As required by law, the treasurer’s office also adjusted the so-called leadership stipends that get tacked onto paychecks for dozens of positions, from House speaker all the way down to the vice chair of the Tourism Committee.

Depending on their rank, lawmakers tapped for various posts, most likely this month, will be in line for leadership stipends that range from around $7,000 to nearly $90,000, as adjusted for the start of the new term, according to data from the treasurer’s office. These bonuses are divided into eight classes:

$109,163.07: House speaker and Senate president (up from $90,893.48 last session)

$88,694.99: Chairs of the House and Senate Ways and Means Committees (up from $73,850.95)

$81,872.30: Majority leaders and minority leaders (up from $68,170.11)

$68,226.92: Senate president pro tempore and House speaker pro tempore (up from $56,808.42)

$47,758.84: Assistant, second assistant and third assistant leaders from the House and Senate Democratic and Republican caucuses (up from $39,765.90)

$40,936.15: The four House division chairs; chairs of the committees on Rules, Bonding, Post Audit, Third Reading, Steering, State Administration, Health Care Financing, Financial Services, Revenue, Economic Development, Judiciary, Education, Telecommunications and Transportation; vice chairs of the Ways and Means Committee; and ranking Republican members of Ways and Means (up from $34,085.05)

$20,468.08: All other committee chairs; the House vice chairs of Rules, Post Audit, Financial Services, Health Care Financing, Bonding, State Administration, Economic Development, Revenue, Third Reading, Steering, Education, Telecommunications, Judiciary and Transportation; assistant vice chairs of both Ways and Means committees; ranking House Republican members of Rules, Financial Services, Bonding, Judiciary, Economic Development and Health Care Financing; ranking Senate Republican on Health Care Financing; and the assistant ranking Republican on House Ways and Means (up from $17,042.53)

$7,095.60: Vice chairs of all other committees (up from $5,908.08)

Both branches have placed limits on how many stipends a member can claim on their paystub. The House’s internal rules cap representatives at one position-based stipend per person, while Senate rules allow its members to earn stipends from up to two leadership or committee posts.

Baker slammed the new pay structure as “fiscally irresponsible” and vetoed the bill in 2017, but Democrats who wield supermajority margins in both chambers easily overrode his veto, awarding themselves — and top Republicans, who voted against the bill but have since accepted the higher pay — substantial raises.

At the time, legislative leaders defended the move by arguing that the supplemental pay top lawmakers receive had not changed in decades and that better compensation is an important tool to encourage work in government, where salaries often lag behind those available in the private sector. They pointed to the analysis done by a 2014 state commission, which recommended increasing pay for the House speaker and Senate president as well as the governor, lieutenant governor, attorney general, auditor, treasurer and secretary of state.

“Fair-minded people will consider the fact that stipends for presiding officers have not changed for 33 years. Who works for the same amount 33 years later? The Boston Globe cost 25 cents a day 33 years ago. It’s now $2 a day,” former Senate President Stanley Rosenberg said in 2017. “Obviously costs go up and they ought to be reflected in people’s salaries as well.”

DATA SECTION:
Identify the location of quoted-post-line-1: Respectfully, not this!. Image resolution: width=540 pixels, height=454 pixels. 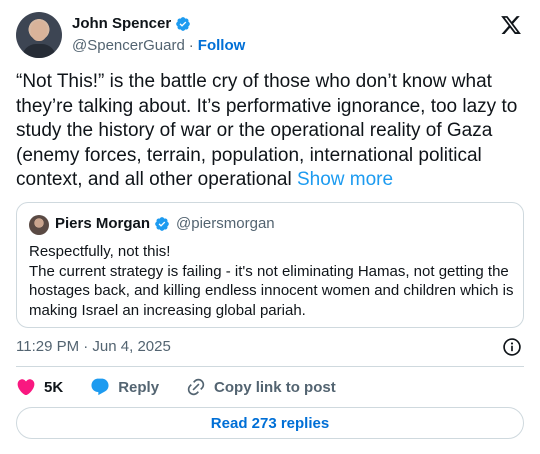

WHAT THIS TASK INVOLVES: Can you print the stipends article verbatim, from "As required by" up to and including "(up from $73,850.95)"?

RESULT BELOW:
As required by law, the treasurer’s office also adjusted the so-called leadership stipends that get tacked onto paychecks for dozens of positions, from House speaker all the way down to the vice chair of the Tourism Committee.

Depending on their rank, lawmakers tapped for various posts, most likely this month, will be in line for leadership stipends that range from around $7,000 to nearly $90,000, as adjusted for the start of the new term, according to data from the treasurer’s office. These bonuses are divided into eight classes:

$109,163.07: House speaker and Senate president (up from $90,893.48 last session)

$88,694.99: Chairs of the House and Senate Ways and Means Committees (up from $73,850.95)